---------- Extract to read ----------

What Shall I Do?

By Paul Koch

I’m not going to lie, I have always wanted to get a response to my preaching like John the Baptist had. I’m serious. Just once I wanted to preach the Word of God and have someone cry out in distress and longing, “What shall I do?” Not all the time, mind you. I would settle for just once. Just once I would love to have someone respond in a very real way seeking to change something about the way he conducted himself because of the preaching that I was called to do. Some visible reminder that the Word proclaimed actually sunk that deep into her, that she is then moved to do something in response. Sometimes I see people shed a tear or two, sometimes there are the smiles and the nodding of heads. I had a guy back in Georgia who would occasionally give me an audible, “Amen!” when I was preaching. But imagine how cool it would be if there was a person or two, or a whole congregation, that said, “We want to do things differently! We want to live differently! What shall we do?”

But the reality is, preachers today aren’t exactly John the Baptist. And those who hear the preaching of God’s Word aren’t the same crowd as those who went out to get baptized by John. They were a people that still expected God to work in the world to intercede with His mighty acts. They had grown up hearing the stories and expecting God’s work. Our culture today is not expecting God to work but expecting to be sold something. We are consumers. We view the world this way. Our politics, our education, our orientation in the world is that of consumers. We buy, and we sell. We don’t want radical acts of God but the latest revolutionary technology that will improve our quality of life. Which means that when we go out to the wilderness to hear a man speak, we are expecting the pitch, the salesman. We’re not coming to be changed.

To be honest, churches know this. Over the years they have gone out of their way to be accommodating to the culture in which we live. They become just another peddler of goods and services to meet the felt needs of the buyer. Perhaps this is part of the problem. This is why people aren’t jumping up at the call to repentance and belief saying, “What shall I do?” Perhaps no one is actually making a real call to something out of the normal rhythm of daily life. People are listening to words that offer to improve their station in life, or give them some comfort, or enable them to better cope with a bad marriage or a disappointing career. No one is speaking of death and life, of a new and radical reality that one can only received by faith. But this is exactly the Word that you receive from God. It is what comes with the proclamation of the advent of your Lord. The message of John the Baptist is the declaration of a new thing, which means there is a new way that you live. New for the hearers in John’s day and the hearers today.

---------- Provided data ----------

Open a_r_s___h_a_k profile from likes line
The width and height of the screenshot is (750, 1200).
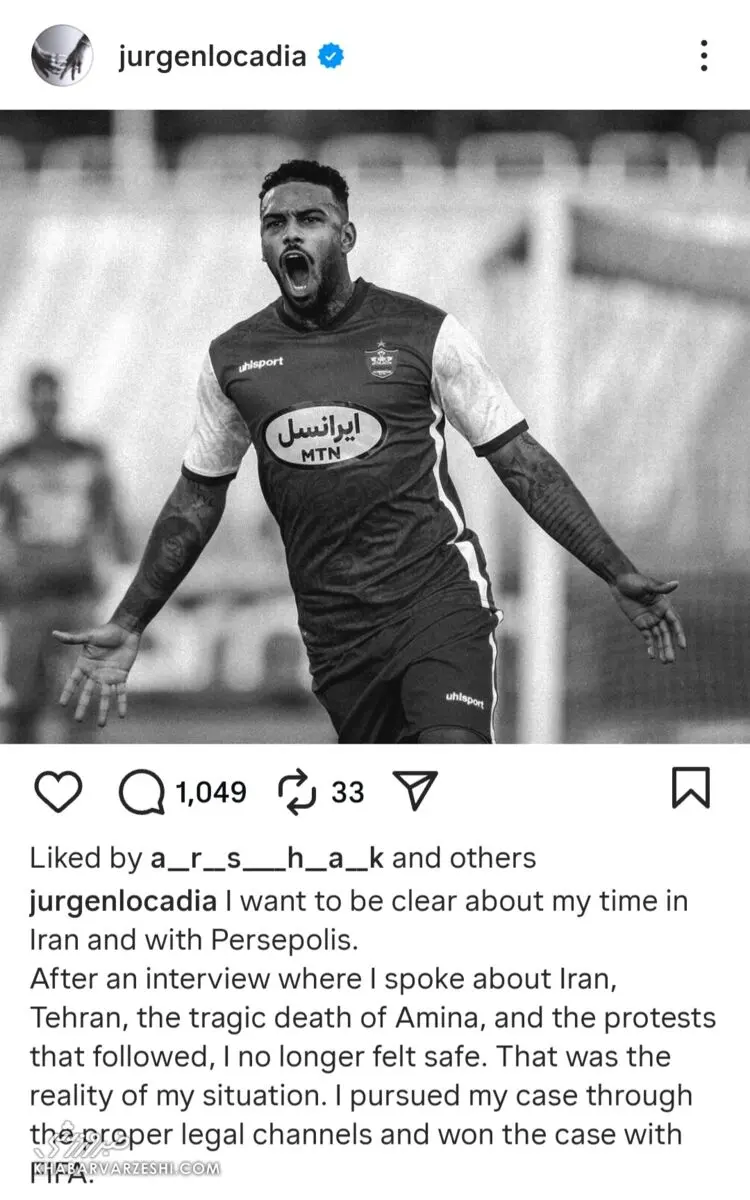267,858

----------

Task requirements |
A) Could you repeat the essay on preaching and John the Baptist word for word, from "But the reality" up to and including "to be changed."?
B) Can you carry the essay on preaching and John the Baptist forward with the paragraphs that would follow its final sentence?

Per-task answers |
A)
But the reality is, preachers today aren’t exactly John the Baptist. And those who hear the preaching of God’s Word aren’t the same crowd as those who went out to get baptized by John. They were a people that still expected God to work in the world to intercede with His mighty acts. They had grown up hearing the stories and expecting God’s work. Our culture today is not expecting God to work but expecting to be sold something. We are consumers. We view the world this way. Our politics, our education, our orientation in the world is that of consumers. We buy, and we sell. We don’t want radical acts of God but the latest revolutionary technology that will improve our quality of life. Which means that when we go out to the wilderness to hear a man speak, we are expecting the pitch, the salesman. We’re not coming to be changed.

B)
Now learning how to live in a new reality is not as an easy thing. Your previous foundations can no longer be trusted, as you are called to lean upon supports that you haven’t previously tested. John challenges his hearers saying, “Bear fruit in keeping with repentance. And do not begin to say to yourselves, ‘We have Abraham as our father.’ For I tell you, God is able from these stones to raise up children for Abraham.” (Luke 3:8) Your previous claims are no good. God is doing a new thing, calling you to a new life, one that has a profound break with this world and with your usual way of living in it. You are a community of the radical new life of faith, a community that knows God’s judgment has already come, a community that knows that the axe is laid at the root of the tree.

But this new life is not one of shallow piety, where you get to play the part of the Christian. It is not the type of community where you are called into some monastic living separate from your neighbor or elevated to some holy life of wisdom and knowledge others can’t reach. When they cry out to John saying, “What then shall we do?” notice what he says. For he doesn’t direct them to sell it all and give to the poor. He doesn’t have them fall on their knees and devote themselves more fervently to prayer. He doesn’t call them to stand on the corner and preach to the masses that walk by. He doesn’t call for them to be the super-sheep that are the inspiration to Christians the world over. No, what does he call them to do? What does this new and radical life call for? Well, if you have two tunics and the guy next to you has none, give him one. If you have food to share, then do so. And the tax collectors want to know what they should do. His revolutionary advice – don’t steal. The soldiers ask him, and he says be content with your wages, don’t threaten, don’t extort. Be kind.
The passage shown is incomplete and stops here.